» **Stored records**

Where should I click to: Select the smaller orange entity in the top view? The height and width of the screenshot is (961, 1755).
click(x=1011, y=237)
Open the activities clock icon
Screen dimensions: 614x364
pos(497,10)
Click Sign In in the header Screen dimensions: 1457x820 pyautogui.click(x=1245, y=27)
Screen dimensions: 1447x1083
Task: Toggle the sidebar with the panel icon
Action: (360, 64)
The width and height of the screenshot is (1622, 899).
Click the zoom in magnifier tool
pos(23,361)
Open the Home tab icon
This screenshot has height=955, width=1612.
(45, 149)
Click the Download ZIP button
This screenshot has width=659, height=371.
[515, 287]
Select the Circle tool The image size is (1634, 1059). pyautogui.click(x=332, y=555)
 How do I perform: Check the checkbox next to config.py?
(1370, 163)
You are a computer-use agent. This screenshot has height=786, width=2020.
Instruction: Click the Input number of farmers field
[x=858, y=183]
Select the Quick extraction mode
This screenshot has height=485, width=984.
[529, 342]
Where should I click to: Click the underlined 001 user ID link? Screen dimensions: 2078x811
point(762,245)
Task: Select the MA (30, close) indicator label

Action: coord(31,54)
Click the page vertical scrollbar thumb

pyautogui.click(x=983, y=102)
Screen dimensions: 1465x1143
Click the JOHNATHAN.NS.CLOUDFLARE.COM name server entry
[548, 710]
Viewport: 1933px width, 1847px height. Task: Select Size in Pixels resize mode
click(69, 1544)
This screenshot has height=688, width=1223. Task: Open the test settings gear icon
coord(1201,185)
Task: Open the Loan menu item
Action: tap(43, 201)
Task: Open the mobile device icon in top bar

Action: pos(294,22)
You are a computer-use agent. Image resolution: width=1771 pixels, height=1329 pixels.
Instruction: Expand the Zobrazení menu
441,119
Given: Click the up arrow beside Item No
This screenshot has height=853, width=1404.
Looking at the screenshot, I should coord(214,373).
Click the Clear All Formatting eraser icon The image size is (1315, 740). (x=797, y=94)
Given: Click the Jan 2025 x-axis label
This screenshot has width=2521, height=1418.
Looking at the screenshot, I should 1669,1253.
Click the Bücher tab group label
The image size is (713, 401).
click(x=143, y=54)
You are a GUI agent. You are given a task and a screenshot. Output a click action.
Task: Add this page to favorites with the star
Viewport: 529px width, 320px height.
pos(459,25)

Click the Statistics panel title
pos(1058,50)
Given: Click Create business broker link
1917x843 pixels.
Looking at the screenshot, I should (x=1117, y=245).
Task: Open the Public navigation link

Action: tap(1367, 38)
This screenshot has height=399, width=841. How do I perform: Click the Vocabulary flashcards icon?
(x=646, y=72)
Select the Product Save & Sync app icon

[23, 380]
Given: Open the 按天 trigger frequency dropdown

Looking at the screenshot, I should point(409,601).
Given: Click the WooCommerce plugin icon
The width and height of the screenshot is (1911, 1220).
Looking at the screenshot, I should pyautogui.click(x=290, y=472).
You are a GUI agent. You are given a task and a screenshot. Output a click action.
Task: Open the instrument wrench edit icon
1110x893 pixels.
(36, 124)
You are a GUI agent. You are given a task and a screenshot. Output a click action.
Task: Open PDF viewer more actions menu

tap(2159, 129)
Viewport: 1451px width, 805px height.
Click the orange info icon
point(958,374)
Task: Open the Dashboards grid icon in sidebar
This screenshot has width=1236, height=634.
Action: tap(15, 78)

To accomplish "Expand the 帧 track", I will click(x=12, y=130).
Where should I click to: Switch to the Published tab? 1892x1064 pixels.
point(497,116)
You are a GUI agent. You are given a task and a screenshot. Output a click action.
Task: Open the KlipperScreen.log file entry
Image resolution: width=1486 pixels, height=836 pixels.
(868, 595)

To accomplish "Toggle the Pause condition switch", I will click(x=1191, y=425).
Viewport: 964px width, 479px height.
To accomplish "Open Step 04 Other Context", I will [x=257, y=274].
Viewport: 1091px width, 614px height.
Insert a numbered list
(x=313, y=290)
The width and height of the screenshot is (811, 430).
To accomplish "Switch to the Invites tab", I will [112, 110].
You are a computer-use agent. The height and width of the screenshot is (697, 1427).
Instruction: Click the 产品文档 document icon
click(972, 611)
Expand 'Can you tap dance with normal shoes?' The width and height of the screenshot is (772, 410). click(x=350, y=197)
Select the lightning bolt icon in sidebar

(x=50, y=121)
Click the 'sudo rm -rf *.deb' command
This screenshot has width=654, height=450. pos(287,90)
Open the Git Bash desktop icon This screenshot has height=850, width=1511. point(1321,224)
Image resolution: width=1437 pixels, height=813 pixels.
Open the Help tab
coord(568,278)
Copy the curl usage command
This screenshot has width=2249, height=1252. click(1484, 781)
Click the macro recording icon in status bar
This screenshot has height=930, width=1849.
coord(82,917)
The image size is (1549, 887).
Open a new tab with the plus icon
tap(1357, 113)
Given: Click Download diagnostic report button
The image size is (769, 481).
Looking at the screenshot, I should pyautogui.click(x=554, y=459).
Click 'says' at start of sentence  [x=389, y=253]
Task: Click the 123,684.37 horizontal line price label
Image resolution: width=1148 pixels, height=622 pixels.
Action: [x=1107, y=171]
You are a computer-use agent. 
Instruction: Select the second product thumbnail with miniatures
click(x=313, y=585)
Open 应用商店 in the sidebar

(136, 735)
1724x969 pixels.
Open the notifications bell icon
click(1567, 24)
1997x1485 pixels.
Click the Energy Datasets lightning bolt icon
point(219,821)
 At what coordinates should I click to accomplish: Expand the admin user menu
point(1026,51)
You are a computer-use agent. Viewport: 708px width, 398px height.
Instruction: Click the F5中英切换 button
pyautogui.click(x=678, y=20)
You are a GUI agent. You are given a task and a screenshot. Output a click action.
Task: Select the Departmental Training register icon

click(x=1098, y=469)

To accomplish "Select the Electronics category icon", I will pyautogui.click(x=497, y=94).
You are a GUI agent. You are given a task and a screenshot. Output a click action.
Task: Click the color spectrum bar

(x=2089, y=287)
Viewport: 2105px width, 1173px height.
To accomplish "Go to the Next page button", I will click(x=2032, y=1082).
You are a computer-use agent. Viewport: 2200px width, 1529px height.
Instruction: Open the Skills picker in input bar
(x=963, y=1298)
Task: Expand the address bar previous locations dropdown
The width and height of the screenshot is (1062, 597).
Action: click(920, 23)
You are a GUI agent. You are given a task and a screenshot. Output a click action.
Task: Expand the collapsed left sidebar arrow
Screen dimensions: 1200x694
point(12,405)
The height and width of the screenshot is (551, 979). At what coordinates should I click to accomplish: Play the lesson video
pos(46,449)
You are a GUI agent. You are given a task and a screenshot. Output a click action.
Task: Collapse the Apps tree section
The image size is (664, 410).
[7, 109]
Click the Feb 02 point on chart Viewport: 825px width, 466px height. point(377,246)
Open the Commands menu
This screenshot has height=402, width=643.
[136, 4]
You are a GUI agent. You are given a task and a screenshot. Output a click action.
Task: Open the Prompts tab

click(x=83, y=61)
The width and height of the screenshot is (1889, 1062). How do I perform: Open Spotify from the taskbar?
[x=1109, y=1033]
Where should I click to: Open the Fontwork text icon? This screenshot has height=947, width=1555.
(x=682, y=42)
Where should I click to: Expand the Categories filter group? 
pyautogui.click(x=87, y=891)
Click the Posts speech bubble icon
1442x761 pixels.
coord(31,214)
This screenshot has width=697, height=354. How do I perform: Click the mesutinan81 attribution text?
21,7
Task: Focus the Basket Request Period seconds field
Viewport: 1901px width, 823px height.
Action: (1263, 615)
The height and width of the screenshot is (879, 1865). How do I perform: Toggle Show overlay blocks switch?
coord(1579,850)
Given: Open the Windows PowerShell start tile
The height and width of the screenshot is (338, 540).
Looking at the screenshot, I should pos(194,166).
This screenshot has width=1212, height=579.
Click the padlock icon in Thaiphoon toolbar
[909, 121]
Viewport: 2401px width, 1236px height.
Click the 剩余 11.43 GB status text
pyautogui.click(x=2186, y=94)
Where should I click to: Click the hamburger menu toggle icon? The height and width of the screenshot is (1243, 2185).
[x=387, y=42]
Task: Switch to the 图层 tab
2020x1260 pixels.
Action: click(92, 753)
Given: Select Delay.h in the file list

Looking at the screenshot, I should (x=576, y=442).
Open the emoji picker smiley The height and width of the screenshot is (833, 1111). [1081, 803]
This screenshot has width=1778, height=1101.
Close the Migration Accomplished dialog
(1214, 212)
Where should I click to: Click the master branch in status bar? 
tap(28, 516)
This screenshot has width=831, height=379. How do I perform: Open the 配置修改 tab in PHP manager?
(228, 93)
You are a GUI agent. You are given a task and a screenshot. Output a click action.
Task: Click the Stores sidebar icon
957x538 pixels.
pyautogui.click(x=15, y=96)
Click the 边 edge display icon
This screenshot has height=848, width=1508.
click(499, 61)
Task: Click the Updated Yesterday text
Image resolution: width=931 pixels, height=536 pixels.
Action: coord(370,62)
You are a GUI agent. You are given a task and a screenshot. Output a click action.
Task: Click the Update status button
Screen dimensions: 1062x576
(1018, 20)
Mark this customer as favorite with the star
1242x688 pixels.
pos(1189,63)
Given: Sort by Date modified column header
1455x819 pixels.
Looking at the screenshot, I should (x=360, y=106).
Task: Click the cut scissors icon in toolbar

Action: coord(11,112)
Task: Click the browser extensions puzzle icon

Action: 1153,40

» **Work request**
The range begins at the line containing "This screenshot has width=831, height=379." and ends at the last line of the entries; reproduce it exactly.

» **Response**
This screenshot has width=831, height=379. How do I perform: Open the 配置修改 tab in PHP manager?
(228, 93)
You are a GUI agent. You are given a task and a screenshot. Output a click action.
Task: Click the Stores sidebar icon
957x538 pixels.
pyautogui.click(x=15, y=96)
Click the 边 edge display icon
This screenshot has height=848, width=1508.
click(499, 61)
Task: Click the Updated Yesterday text
Image resolution: width=931 pixels, height=536 pixels.
Action: coord(370,62)
You are a GUI agent. You are given a task and a screenshot. Output a click action.
Task: Click the Update status button
Screen dimensions: 1062x576
(1018, 20)
Mark this customer as favorite with the star
1242x688 pixels.
pos(1189,63)
Given: Sort by Date modified column header
1455x819 pixels.
Looking at the screenshot, I should (x=360, y=106).
Task: Click the cut scissors icon in toolbar

Action: coord(11,112)
Task: Click the browser extensions puzzle icon

Action: 1153,40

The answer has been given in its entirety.